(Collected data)
++++
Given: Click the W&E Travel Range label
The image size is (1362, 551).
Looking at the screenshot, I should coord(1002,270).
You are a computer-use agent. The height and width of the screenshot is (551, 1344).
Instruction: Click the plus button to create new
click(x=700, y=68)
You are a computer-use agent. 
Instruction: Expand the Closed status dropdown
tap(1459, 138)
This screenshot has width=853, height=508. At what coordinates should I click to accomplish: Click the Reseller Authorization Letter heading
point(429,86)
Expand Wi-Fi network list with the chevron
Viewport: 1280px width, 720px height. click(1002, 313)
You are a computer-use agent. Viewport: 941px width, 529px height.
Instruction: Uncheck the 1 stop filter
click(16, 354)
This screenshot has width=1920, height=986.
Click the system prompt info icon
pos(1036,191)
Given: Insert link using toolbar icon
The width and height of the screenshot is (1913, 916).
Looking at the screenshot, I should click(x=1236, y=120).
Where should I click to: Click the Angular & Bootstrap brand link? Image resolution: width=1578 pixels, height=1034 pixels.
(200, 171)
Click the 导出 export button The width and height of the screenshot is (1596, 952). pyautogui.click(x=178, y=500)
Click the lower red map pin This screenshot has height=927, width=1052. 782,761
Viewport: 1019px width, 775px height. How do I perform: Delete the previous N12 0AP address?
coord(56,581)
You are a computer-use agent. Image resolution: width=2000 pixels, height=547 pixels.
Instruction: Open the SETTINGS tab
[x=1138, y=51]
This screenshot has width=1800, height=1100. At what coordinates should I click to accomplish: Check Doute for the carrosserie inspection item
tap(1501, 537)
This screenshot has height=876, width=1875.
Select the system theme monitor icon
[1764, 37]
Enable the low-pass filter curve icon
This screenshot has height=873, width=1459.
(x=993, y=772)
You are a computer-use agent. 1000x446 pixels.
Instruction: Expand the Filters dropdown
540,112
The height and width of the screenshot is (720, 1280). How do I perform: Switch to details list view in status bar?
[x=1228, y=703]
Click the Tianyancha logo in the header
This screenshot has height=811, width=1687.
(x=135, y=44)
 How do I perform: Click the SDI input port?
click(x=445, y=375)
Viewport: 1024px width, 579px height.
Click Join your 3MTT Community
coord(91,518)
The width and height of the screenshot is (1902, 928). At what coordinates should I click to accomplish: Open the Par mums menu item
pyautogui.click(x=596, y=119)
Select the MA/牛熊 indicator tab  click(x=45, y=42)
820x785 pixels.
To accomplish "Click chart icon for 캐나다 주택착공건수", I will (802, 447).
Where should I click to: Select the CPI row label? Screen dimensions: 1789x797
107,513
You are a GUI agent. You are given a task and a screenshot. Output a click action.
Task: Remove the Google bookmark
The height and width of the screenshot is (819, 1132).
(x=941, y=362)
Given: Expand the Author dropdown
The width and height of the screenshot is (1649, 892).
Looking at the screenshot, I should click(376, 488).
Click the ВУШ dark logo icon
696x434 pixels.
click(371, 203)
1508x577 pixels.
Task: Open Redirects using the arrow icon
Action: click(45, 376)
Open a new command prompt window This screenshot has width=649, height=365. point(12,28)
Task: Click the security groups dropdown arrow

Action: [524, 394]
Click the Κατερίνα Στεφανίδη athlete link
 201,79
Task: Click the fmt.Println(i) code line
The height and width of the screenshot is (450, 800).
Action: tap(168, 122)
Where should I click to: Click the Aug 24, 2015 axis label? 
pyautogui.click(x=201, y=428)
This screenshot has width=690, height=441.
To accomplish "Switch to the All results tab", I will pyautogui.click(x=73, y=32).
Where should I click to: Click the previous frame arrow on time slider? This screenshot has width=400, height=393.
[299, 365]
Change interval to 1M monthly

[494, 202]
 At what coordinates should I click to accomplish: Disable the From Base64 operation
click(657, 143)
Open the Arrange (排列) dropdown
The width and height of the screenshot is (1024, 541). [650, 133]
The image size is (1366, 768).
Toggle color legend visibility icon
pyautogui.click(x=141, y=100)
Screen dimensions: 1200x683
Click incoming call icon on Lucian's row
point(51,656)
++++
TASK BRIEF: All entries are to be output exactly as they stand.

ANSWER BOX:
Given: Click the W&E Travel Range label
The image size is (1362, 551).
Looking at the screenshot, I should coord(1002,270).
You are a computer-use agent. The height and width of the screenshot is (551, 1344).
Instruction: Click the plus button to create new
click(x=700, y=68)
You are a computer-use agent. 
Instruction: Expand the Closed status dropdown
tap(1459, 138)
This screenshot has width=853, height=508. At what coordinates should I click to accomplish: Click the Reseller Authorization Letter heading
point(429,86)
Expand Wi-Fi network list with the chevron
Viewport: 1280px width, 720px height. click(1002, 313)
You are a computer-use agent. Viewport: 941px width, 529px height.
Instruction: Uncheck the 1 stop filter
click(16, 354)
This screenshot has width=1920, height=986.
Click the system prompt info icon
pos(1036,191)
Given: Insert link using toolbar icon
The width and height of the screenshot is (1913, 916).
Looking at the screenshot, I should click(x=1236, y=120).
Where should I click to: Click the Angular & Bootstrap brand link? Image resolution: width=1578 pixels, height=1034 pixels.
(200, 171)
Click the 导出 export button The width and height of the screenshot is (1596, 952). pyautogui.click(x=178, y=500)
Click the lower red map pin This screenshot has height=927, width=1052. 782,761
Viewport: 1019px width, 775px height. How do I perform: Delete the previous N12 0AP address?
coord(56,581)
You are a computer-use agent. Image resolution: width=2000 pixels, height=547 pixels.
Instruction: Open the SETTINGS tab
[x=1138, y=51]
This screenshot has width=1800, height=1100. At what coordinates should I click to accomplish: Check Doute for the carrosserie inspection item
tap(1501, 537)
This screenshot has height=876, width=1875.
Select the system theme monitor icon
[1764, 37]
Enable the low-pass filter curve icon
This screenshot has height=873, width=1459.
(x=993, y=772)
You are a computer-use agent. 1000x446 pixels.
Instruction: Expand the Filters dropdown
540,112
The height and width of the screenshot is (720, 1280). How do I perform: Switch to details list view in status bar?
[x=1228, y=703]
Click the Tianyancha logo in the header
This screenshot has height=811, width=1687.
(x=135, y=44)
 How do I perform: Click the SDI input port?
click(x=445, y=375)
Viewport: 1024px width, 579px height.
Click Join your 3MTT Community
coord(91,518)
The width and height of the screenshot is (1902, 928). At what coordinates should I click to accomplish: Open the Par mums menu item
pyautogui.click(x=596, y=119)
Select the MA/牛熊 indicator tab  click(x=45, y=42)
820x785 pixels.
To accomplish "Click chart icon for 캐나다 주택착공건수", I will (802, 447).
Where should I click to: Select the CPI row label? Screen dimensions: 1789x797
107,513
You are a GUI agent. You are given a task and a screenshot. Output a click action.
Task: Remove the Google bookmark
The height and width of the screenshot is (819, 1132).
(x=941, y=362)
Given: Expand the Author dropdown
The width and height of the screenshot is (1649, 892).
Looking at the screenshot, I should click(376, 488).
Click the ВУШ dark logo icon
696x434 pixels.
click(371, 203)
1508x577 pixels.
Task: Open Redirects using the arrow icon
Action: click(45, 376)
Open a new command prompt window This screenshot has width=649, height=365. point(12,28)
Task: Click the security groups dropdown arrow

Action: [524, 394]
Click the Κατερίνα Στεφανίδη athlete link
 201,79
Task: Click the fmt.Println(i) code line
The height and width of the screenshot is (450, 800).
Action: tap(168, 122)
Where should I click to: Click the Aug 24, 2015 axis label? 
pyautogui.click(x=201, y=428)
This screenshot has width=690, height=441.
To accomplish "Switch to the All results tab", I will pyautogui.click(x=73, y=32).
Where should I click to: Click the previous frame arrow on time slider? This screenshot has width=400, height=393.
[299, 365]
Change interval to 1M monthly

[494, 202]
 At what coordinates should I click to accomplish: Disable the From Base64 operation
click(657, 143)
Open the Arrange (排列) dropdown
The width and height of the screenshot is (1024, 541). [650, 133]
The image size is (1366, 768).
Toggle color legend visibility icon
pyautogui.click(x=141, y=100)
Screen dimensions: 1200x683
Click incoming call icon on Lucian's row
point(51,656)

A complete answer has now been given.